§ **EXERCISE AIM**
Look through the material for lines with the word "computer", and copy each one.
----- WORKING DATA
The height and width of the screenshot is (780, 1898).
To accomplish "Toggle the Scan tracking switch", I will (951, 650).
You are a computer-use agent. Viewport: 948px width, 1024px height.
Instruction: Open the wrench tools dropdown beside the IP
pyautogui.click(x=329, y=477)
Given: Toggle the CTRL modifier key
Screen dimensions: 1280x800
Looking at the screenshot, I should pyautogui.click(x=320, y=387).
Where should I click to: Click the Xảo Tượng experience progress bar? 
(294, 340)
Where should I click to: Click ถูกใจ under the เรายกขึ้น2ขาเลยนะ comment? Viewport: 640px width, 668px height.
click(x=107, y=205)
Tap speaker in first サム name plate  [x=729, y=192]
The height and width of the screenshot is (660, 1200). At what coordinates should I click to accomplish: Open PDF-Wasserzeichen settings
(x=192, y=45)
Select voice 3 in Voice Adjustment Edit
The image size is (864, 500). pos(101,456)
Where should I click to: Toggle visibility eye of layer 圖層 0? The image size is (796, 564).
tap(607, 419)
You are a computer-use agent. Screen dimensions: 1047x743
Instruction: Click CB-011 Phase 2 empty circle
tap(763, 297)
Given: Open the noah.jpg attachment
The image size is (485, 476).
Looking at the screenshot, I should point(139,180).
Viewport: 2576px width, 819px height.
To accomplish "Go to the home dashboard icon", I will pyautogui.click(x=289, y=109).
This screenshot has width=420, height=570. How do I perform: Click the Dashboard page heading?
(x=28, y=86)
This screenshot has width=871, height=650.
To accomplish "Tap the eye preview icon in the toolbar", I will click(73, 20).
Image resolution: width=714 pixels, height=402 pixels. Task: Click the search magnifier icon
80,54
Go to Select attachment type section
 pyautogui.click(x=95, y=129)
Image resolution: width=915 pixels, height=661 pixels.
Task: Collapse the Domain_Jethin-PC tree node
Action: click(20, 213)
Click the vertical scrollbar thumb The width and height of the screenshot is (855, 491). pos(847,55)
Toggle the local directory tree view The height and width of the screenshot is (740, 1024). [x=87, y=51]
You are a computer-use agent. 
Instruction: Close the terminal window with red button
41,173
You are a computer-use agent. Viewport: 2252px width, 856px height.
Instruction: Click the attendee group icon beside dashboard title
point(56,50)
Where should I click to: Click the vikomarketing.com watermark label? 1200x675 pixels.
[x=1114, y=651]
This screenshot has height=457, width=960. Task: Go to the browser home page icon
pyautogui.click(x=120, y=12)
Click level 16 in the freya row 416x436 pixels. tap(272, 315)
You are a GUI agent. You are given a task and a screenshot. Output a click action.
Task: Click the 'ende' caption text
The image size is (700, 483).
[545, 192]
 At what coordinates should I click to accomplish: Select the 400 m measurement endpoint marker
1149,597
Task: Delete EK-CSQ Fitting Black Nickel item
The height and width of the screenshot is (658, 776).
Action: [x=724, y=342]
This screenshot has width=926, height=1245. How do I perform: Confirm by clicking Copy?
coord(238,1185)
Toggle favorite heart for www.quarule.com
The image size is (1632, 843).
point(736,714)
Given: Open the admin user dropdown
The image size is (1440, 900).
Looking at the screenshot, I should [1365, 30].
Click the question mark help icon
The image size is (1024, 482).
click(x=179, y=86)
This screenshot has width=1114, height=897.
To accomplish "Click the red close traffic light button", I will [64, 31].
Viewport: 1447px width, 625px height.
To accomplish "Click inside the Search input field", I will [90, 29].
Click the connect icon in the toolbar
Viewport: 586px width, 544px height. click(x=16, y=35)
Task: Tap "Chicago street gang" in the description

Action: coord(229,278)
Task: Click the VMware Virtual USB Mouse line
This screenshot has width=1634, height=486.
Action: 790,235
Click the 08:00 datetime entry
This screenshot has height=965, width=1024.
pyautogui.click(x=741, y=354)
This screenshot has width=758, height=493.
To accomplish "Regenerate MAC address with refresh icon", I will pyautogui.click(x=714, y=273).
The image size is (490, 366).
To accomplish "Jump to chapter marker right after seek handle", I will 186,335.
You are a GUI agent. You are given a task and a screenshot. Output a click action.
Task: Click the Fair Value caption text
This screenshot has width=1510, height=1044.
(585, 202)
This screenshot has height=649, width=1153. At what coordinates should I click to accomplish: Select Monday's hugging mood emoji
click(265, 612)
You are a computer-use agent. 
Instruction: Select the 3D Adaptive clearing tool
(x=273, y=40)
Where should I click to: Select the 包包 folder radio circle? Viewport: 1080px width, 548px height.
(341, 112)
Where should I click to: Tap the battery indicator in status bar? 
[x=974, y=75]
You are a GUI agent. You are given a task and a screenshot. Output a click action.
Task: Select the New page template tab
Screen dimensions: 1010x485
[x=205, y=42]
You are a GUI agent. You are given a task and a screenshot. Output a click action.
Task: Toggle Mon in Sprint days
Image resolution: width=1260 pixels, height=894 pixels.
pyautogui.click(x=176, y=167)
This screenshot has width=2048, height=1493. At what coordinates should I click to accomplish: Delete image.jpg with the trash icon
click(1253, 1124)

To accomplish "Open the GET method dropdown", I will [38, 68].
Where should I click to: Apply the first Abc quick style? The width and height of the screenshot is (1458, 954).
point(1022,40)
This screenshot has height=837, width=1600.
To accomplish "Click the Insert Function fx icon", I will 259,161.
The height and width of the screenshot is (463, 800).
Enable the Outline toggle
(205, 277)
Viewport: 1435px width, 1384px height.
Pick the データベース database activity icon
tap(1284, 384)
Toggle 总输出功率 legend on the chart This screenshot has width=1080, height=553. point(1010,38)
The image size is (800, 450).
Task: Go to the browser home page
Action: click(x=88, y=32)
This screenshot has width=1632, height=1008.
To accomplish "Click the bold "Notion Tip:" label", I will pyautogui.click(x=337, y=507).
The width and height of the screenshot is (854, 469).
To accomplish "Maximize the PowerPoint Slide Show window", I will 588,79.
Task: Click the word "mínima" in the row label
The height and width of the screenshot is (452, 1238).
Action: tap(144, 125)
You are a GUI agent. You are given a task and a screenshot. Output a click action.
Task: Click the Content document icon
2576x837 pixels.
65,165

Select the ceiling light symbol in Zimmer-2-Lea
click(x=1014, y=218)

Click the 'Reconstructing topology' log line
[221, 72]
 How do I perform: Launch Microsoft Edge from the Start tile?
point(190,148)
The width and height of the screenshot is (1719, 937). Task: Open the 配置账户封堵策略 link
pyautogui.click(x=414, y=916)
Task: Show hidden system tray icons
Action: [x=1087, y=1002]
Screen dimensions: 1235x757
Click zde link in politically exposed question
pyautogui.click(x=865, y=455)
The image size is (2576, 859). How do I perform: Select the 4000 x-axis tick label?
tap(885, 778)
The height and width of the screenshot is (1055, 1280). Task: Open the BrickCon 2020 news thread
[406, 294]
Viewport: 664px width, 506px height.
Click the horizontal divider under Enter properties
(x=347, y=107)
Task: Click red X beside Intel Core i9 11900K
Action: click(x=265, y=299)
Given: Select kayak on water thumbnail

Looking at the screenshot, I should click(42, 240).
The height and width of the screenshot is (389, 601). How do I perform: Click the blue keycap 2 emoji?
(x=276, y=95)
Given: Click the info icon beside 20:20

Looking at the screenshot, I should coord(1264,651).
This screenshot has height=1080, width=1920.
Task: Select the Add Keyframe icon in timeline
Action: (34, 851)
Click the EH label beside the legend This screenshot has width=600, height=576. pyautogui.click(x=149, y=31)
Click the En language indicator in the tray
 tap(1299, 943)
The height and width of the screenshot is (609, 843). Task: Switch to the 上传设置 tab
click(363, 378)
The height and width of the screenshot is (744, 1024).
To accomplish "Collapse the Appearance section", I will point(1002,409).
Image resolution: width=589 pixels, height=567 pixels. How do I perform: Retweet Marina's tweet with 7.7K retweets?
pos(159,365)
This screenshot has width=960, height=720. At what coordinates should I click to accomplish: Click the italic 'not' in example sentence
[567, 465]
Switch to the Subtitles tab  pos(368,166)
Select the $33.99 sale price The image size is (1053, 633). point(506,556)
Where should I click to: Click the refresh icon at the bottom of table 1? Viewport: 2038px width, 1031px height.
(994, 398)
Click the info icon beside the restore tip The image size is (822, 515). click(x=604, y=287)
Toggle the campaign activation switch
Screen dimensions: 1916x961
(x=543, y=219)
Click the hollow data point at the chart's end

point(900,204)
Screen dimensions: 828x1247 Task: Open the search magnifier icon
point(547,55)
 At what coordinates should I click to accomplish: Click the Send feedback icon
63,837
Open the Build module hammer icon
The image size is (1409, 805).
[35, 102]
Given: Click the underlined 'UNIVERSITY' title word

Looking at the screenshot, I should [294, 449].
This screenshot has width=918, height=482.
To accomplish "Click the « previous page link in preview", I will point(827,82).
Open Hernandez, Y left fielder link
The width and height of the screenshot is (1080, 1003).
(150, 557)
----------
§ **ANSWER TO THIS PROBLEM**
You are a computer-use agent. Viewport: 948px width, 1024px height.
You are a computer-use agent. Screen dimensions: 1047x743
You are a computer-use agent. 
You are a computer-use agent. Viewport: 2252px width, 856px height.
You are a computer-use agent. 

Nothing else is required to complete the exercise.